Hematological signs are characterized by cytopenias, myelodysplastic syndrome, and vacuolization of myeloid and erythroid precursors in bone marrow biopsies.1 However, precursor vacuolization is not pathognomonic of this entity and can also occur in alcoholic patients, those with copper deficiency, or due to myeloid neoplasms.

Other clinical signs of the VEXAS syndrome include arthritis, serositis, episcleritis, scleritis, pericarditis, myocarditis, neutrophilic alveolitis, epididymitis, large-vessel vasculitis, venous thromboembolism, abdominal pain, and GI bleeding.2 Elevated acute phase reactants are often seen too in the blood tests.

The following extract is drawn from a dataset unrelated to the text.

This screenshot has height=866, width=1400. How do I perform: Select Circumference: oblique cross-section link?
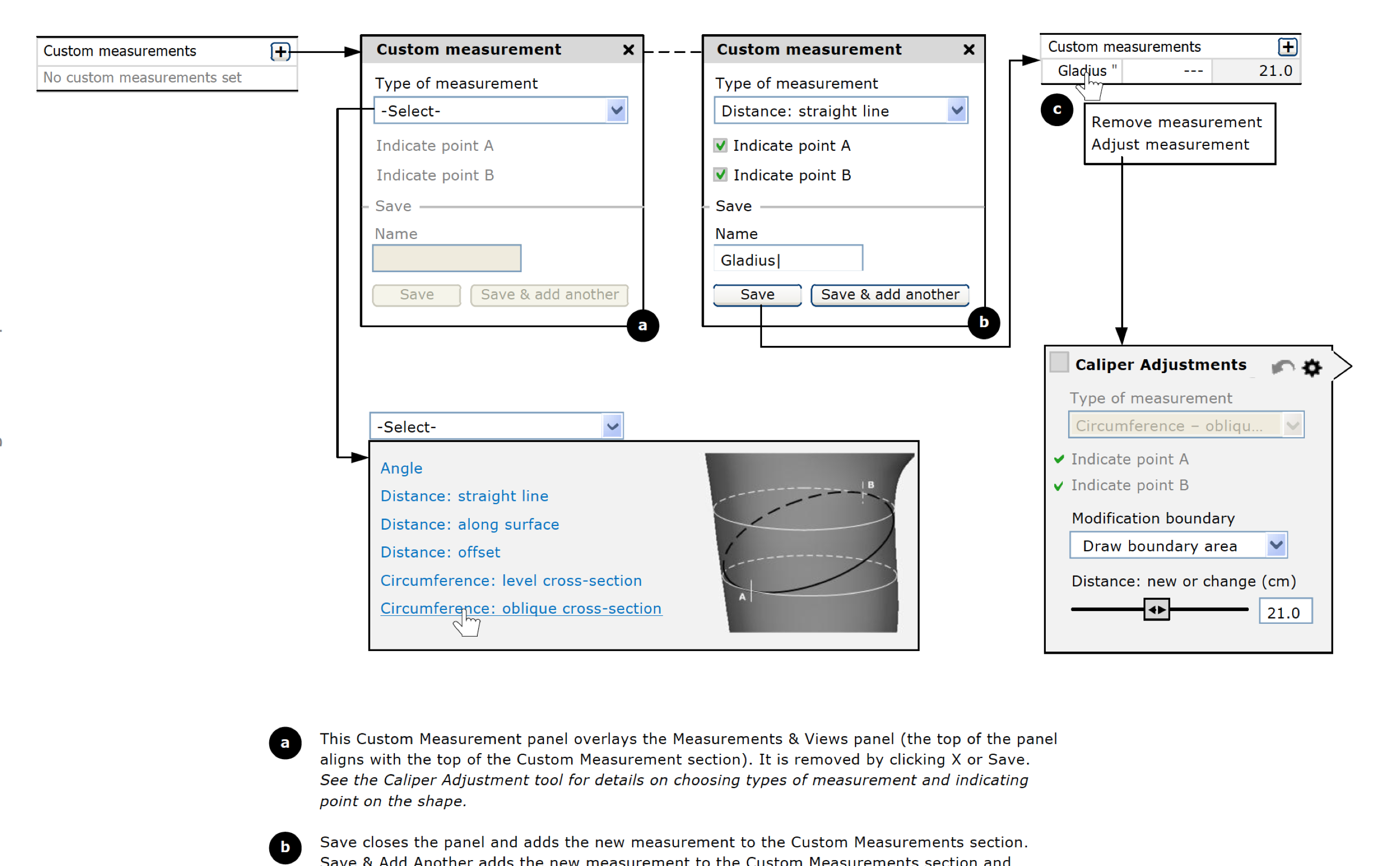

The disease often has an aggressive course. However, since this entity has been recently described, these data should be interpreted with caution, because milder cases may still go unnoticed, and genetic testing are only often performed in patients with more severe clinical signs. It has recently been observed that patients with the p.Met41Leu mutation in UBA1 gene may have a better prognosis.2

The proper management of this syndrome has not been standardized yet. A plethora of drugs has been suggested, including systemic corticosteroids, azathioprine, methotrexate, mycophenolate, cyclophosphamide, anti-IL-1, anti-IL-6, anti-TNF, rituximab, IV immunoglobulins, abatacept, and anti-JAK, with variable results.5 Recently, allogeneic hematopoietic stem cell transplantation has been proposed as an option with promising and sustained results.6

VEXAS syndrome is a complex, recently described entity with a fatal course in most cases. Therefore, awareness of this condition is important to facilitate early diagnosis and treatment. Targeted molecular therapy to restore ubiquitination in these patients may join the therapeutic arsenal in the coming future.

Funding

None declared.

Conflicts of interest

None declared.

References
[1]
D.B. Beck, M.A. Ferrada, K.A. Sijora, A.K. Ombrello, et al.
Somatic Mutations in UBA1 and Severe Adult-Onset Autoinflammatory Disease.
N Engl J Med, 383 (2020), pp. 2628-2638
[2]
S. Georgin-Lavialle, B. Terrier, A.F. Guedon, M. Heiblig, et al.
Further characterization of clinical and laboratory features in VEXAS syndrome: large-scale analysis of a multicentre case series of 116 French patients.
Br J Dermatol, 186 (2022), pp. 564-574
[3]
T. Khosravi-Hafshejani, M. O’Connor, F. To, G. Sreenivasan, K. Shojania, S. Au.
The spectrum of skin disease in VEXAS syndrome: a report of a novel clinicohistopathologic presentation.
J Eur Acad Dermatol Venereol, 36 (2022), pp. 35-37
[4]
E. Zakine, B. Schell, M. Battistella, M.D. Vignon-Pennamen, et al.
UBA1 Variations in Neutrophilic Dermatosis Skin Lesions of Patients With VEXAS Syndrome.
JAMA Dermatol, 157 (2021), pp. 1349-1354
[5]
Y. Kirino, K. Takase-Minegishi, N. Tsuchida, L. Hirahara.
Tocilizumab in VEXAS relapsing polychondritis: a single-center pilot study in Japan.
Ann Rheum Dis, 80 (2021), pp. 1501-1502
[6]
A. Diarra, N. Duployez, E. Fournier, C. Preudhomme, et al.
Successful allogeneic hematopoietic stem cell transplantation in patients with VEXAS syndrome: a two center experience.